2. Hidden Water
Summary: Latour enjoys the hospitality of a Mexican family in Agua Secreta. They tell him they fear the Americans will take their land from them, as well as corrupt their faith. The next day, Latour celebrates Mass on a homemade altar; almost everyone in the village attends. Latour spends the afternoon meditating by the stream, realizing that the faith spread by Catholic missionaries so long ago has not died, but awaits only the proper nurturing of a shepherd to revive it.
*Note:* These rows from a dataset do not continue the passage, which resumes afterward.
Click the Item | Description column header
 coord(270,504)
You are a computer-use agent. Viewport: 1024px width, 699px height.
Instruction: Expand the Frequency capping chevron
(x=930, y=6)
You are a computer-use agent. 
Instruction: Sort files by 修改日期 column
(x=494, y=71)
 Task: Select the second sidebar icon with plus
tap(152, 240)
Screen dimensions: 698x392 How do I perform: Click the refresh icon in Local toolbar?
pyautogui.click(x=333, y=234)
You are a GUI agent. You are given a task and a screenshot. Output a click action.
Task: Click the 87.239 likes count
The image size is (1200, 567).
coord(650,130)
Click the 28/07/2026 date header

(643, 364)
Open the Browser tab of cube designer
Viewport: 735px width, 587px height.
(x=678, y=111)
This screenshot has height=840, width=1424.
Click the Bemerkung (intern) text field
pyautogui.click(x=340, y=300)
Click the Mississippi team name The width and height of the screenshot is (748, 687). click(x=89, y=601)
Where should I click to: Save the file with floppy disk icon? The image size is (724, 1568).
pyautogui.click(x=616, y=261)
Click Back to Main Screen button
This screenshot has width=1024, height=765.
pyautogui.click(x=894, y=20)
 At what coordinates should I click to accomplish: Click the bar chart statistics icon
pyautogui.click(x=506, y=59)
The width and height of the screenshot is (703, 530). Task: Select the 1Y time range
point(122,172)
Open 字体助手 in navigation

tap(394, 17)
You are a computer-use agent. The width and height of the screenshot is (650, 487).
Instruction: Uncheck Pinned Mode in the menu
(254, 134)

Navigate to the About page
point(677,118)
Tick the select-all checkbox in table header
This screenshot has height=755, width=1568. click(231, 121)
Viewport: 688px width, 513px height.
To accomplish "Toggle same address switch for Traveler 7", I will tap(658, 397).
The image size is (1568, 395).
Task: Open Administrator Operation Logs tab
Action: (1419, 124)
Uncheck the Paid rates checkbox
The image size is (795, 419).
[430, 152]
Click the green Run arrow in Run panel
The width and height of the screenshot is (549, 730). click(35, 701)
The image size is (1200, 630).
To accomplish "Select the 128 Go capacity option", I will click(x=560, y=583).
Analysis: The chapter begins by extending the implied comparison of Latour to Jesus by showing the new Bishop enjoying table fellowship with the poor and the humble, a trait of Jesus’ own earthly ministry. (The Mass itself, of course, reflects Jesus’ table fellowship with his disciples, for, according to Catholic doctrine, it is a commemoration and re-presentation of the first Eucharist—thanksgiving sacrifice—in the Upper Room.) The people of Agua Secreta are presented in idyllic, almost idealistic terms: “they told [Latour] the simple story of their lives. They had here all they needed to make them happy” (p. 26). They are presented as child-like innocents, and while the implied comparison may strike some modern readers as paternalistic or condescending, it does not seem that Latour means it to be so. Indeed, he thinks of the smoke from the burning logs on the villagers’ hearths as rising “like incense to Heaen” (p. 31)—a clear scriptural allusion to the prayers of the saints on earth rising to God in the book of Revelation (8:4). Furthermore, the villagers are shown to represent an unbroken chain of continuity with the past. For example, “these people beat out their grain and winnowed it in the wind, like the Children of Israel” (p. 30). They represent not only continuity with the biblical past of the Christian faith, but also continuity with the initial Spanish settlers in the land: Benito, for instance, tells Latour that his grandfather settled in New Mexico “soon after the time when the French killed their king” (p. 26). Indeed, they represent a continuity with ancient humanity itself: “This spot had been a refuge for humanity long before these Mexicans had come upon it” (p. 31). The perceived impending encroachment of American “infidels” (i.e., Protestants; p. 27), no less than the “tyranny” of the old priest Father Martinez back in Santa Fe (p 32), are threats to this continuity, threats against which Latour seems determined—gently, but firmly—to defend his new flock (“This settlement was his Bishopric in miniature,” p. 32).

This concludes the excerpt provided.